Acho que ouvi um puma. Não vi, ouvi.

Foi no trecho entre a vilazinha de Bajo Caracoles, às margens da Ruta 40, na Argentina, e o Paso Roballos. Esse trajeto segue a Ruta 41, que leva ao Chile pelo Vale Chacabuco, tem 108 quilômetros, sendo 90 em terra em péssimo estado. Eu já havia pedalado 66 quilômetros debaixo de sol chicoteante e estava exausto. Não havia vento algum e eu não sabia a quem agradecer, se houvesse a menor brisa ela seria contra. Meu suor se juntava às camadas de bloqueador solar, que eu repassava a cada par de horas, e o pó que os pneus da bike levanta. Eram 18:00 e eu estava sentado na bike desde às 9:00. Vi um tanque metálico solitário em cima de uma colina, a 60 metros da estrada. A primeira e única construção do dia. Parei e fui averiguar se serviria como área de acampamento. Servia.

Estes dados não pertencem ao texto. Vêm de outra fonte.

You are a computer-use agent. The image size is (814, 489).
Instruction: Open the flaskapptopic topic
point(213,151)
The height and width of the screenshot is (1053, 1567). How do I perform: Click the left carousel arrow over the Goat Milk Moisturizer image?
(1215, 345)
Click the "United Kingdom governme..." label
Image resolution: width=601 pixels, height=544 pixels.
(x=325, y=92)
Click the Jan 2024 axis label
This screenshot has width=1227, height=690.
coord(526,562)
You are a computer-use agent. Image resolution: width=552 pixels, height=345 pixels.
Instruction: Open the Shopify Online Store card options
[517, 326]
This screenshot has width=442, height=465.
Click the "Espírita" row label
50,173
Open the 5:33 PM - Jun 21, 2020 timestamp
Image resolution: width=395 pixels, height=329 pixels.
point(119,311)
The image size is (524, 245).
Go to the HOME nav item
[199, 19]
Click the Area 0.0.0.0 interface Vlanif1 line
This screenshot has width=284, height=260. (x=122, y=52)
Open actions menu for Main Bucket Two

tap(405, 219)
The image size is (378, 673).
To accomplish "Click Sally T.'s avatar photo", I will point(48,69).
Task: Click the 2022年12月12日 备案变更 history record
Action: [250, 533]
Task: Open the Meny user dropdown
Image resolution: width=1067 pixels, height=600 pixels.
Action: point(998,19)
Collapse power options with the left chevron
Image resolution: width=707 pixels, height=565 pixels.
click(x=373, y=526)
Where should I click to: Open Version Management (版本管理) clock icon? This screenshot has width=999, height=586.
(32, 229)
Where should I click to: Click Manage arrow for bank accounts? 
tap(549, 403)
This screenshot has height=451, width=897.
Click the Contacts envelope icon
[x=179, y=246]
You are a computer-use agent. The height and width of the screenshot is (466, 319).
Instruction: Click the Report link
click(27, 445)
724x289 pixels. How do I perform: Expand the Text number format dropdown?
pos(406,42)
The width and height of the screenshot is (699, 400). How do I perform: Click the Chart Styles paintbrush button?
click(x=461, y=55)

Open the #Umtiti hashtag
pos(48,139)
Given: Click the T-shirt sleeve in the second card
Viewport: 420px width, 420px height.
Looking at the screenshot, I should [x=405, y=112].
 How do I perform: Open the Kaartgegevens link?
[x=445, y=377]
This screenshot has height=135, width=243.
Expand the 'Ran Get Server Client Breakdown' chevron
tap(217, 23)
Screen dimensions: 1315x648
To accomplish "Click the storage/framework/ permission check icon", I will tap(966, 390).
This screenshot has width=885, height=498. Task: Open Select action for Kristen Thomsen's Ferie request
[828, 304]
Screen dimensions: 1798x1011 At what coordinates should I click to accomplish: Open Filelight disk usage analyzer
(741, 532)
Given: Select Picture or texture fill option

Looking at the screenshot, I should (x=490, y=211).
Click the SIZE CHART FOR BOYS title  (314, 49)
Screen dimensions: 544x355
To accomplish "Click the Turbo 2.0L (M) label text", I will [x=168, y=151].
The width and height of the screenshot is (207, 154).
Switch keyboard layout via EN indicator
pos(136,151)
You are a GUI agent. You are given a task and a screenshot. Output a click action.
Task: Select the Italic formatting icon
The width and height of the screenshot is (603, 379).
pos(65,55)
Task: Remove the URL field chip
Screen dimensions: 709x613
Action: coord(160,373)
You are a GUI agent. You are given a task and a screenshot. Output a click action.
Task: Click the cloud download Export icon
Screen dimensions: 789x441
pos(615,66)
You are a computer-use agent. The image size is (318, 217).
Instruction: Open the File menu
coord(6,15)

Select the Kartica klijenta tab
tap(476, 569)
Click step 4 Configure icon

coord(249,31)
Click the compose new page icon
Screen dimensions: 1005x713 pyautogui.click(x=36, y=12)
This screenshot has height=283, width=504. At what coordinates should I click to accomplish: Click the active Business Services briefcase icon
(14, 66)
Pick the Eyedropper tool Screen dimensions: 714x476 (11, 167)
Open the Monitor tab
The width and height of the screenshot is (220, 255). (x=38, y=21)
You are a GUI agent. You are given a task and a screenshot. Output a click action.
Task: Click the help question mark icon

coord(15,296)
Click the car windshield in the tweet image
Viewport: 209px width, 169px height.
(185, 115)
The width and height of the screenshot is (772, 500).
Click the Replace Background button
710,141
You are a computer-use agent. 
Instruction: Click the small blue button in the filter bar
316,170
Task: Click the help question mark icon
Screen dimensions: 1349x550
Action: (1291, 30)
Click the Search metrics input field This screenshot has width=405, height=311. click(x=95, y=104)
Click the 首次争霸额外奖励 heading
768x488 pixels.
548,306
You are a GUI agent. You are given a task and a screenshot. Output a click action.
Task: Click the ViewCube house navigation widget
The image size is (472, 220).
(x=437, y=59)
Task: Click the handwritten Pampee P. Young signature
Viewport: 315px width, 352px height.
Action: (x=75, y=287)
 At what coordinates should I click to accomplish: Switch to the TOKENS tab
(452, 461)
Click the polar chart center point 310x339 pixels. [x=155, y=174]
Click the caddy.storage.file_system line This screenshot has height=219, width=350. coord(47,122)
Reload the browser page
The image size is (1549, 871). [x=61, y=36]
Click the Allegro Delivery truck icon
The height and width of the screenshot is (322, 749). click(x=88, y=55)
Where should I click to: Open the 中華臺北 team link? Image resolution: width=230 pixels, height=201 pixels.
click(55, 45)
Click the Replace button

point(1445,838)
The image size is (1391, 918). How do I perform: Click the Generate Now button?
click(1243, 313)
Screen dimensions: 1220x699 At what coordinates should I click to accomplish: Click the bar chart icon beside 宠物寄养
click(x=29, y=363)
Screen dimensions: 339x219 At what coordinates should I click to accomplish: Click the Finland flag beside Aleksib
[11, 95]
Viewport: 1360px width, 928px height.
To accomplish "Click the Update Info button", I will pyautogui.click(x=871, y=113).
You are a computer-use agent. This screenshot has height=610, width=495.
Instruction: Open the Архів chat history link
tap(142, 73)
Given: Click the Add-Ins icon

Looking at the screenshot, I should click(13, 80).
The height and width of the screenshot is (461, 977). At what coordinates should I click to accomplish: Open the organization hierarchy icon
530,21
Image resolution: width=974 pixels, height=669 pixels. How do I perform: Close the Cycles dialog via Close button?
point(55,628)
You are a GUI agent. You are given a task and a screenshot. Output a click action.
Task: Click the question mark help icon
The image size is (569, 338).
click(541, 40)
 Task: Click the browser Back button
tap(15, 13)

Era um tanque de armazenamento de água para vacas. Um círculo, de cinco metros de diâmetro, feito de chapas de metal ondulado, parafusadas e seladas com piche, sobre um piso de cimento rústico. Dois tufos de mato seco cresciam das rachaduras do piso. Um ralo escoava a água, quando houvesse alguma naquele deserto, para um bebedouro retangular, também de cimento, com uma boia de nível acoplada. Muito simples e engenhoso. Nunca tinha visto algo igual.

Pulei para dentro e montei meu acampamento para a noite. As paredes de 1,20 m de altura me dariam proteção contra o vento, caso ele resolvesse aparecer, e manteriam animais menores como gambá, ratos e raposas, longe de mim. Bichos maiores, como o puma e o guanaco, saltariam sem grandes dificuldades minha barricada improvisada.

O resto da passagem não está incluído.